Dani Pedrosa: Bad luck finally arrived during this season of consistent excellence for Pedrosa when Hector Barbera crashed him out of the Grand Prix of San Marino on Sept. 16. It was only the second time this season Pedrosa has finished off the podium on his Repsol Honda. But points leader Jorge Lorenzo has finished first or second 12 times this season, so Pedrosa is going to need either misfortune for Lorenzo or an epic win streak to catch his Spanish rival and win his first MotoGP World Championship.

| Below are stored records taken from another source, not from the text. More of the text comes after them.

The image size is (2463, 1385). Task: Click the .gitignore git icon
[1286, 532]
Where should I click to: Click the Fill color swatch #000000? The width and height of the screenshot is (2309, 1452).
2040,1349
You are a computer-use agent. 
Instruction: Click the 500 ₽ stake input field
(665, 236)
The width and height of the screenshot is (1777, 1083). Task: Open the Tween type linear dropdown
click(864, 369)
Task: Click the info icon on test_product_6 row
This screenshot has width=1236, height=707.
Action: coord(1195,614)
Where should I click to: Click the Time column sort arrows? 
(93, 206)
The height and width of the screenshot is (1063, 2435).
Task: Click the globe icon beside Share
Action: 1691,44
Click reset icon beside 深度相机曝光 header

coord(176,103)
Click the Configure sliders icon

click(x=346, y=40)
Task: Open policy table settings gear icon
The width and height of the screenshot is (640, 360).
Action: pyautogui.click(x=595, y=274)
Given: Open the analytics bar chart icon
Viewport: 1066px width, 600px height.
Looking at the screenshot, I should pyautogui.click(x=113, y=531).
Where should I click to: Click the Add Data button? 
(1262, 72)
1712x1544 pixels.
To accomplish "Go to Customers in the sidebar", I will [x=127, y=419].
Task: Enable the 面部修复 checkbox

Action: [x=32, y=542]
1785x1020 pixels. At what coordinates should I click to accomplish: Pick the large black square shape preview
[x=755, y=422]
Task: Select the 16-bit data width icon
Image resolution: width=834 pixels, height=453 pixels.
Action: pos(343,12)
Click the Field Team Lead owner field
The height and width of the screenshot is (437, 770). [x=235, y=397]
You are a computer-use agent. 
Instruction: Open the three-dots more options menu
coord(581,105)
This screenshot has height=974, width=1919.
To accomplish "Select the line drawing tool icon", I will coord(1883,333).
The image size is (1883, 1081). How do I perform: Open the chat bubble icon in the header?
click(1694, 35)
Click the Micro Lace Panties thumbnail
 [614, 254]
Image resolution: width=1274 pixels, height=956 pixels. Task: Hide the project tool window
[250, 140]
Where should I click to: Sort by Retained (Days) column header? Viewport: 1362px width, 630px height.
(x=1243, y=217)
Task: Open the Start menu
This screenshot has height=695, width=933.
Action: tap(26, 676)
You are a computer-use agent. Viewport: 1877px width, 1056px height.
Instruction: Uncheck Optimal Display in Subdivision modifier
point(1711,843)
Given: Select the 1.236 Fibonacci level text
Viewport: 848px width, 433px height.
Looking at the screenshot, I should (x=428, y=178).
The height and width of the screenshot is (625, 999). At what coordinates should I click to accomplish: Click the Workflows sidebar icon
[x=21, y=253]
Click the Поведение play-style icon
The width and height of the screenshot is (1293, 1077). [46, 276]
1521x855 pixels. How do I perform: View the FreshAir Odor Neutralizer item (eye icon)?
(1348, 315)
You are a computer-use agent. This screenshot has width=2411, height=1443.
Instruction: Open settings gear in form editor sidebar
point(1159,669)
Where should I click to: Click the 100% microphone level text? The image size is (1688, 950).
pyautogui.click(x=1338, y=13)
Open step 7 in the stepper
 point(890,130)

Hector Barbera: Barbera is the latest MotoGP paddock pariah after he clumsily crashed out Dani Pedrosa at the Grand Prix of San Marino on Sept. 16, putting a major dent in Pedrosa’s World Championship hopes. Spaniard Barbera also lost his seat on the Pramac Ducati next season when Ducati announced earlier this month that Ben Spies and Andrea Iannone will ride for a “junior” team run by Pramac in 2013. Barbera will stay in MotoGP next year on a production-based Claiming Rule Teams machine fielded by Avintia.
NEWS and NUMBERS
Northern Irishman Jonathan Rea will replace the injured Casey Stoner at Repsol Honda again at this event. Rea finished eighth in his MotoGP debut Sept. 16 in the Grand Prix of San Marino. Stoner is expected back for the next race, the Japanese Grand Prix on Oct. 14 at Motegi … This is one of four MotoGP races this season in Spain, more than any other country. The other races are at Jerez, Barcelona and Valencia … Jorge Lorenzo climbed past legendary World Champions John Surtees, Geoff Duke and American Kenny Roberts with his 23rd career MotoGP victory Sept. 16 at the Grand Prix of San Marino. Lorenzo will tie American World Champion Wayne Rainey for seventh on the all-time premier-class victory list with his next win … Dani Pedrosa will exceed his career-best MotoGP season point total, 249 in 2008, by finishing first or second at this event … Valentino Rossi earned his second podium finish of the season Sept. 16 in the Grand Prix of San Marino, 16 years and 43 days after his first Grand Prix podium in 125cc in 1996. That’s the third-longest span between first and latest podium in World Championship history.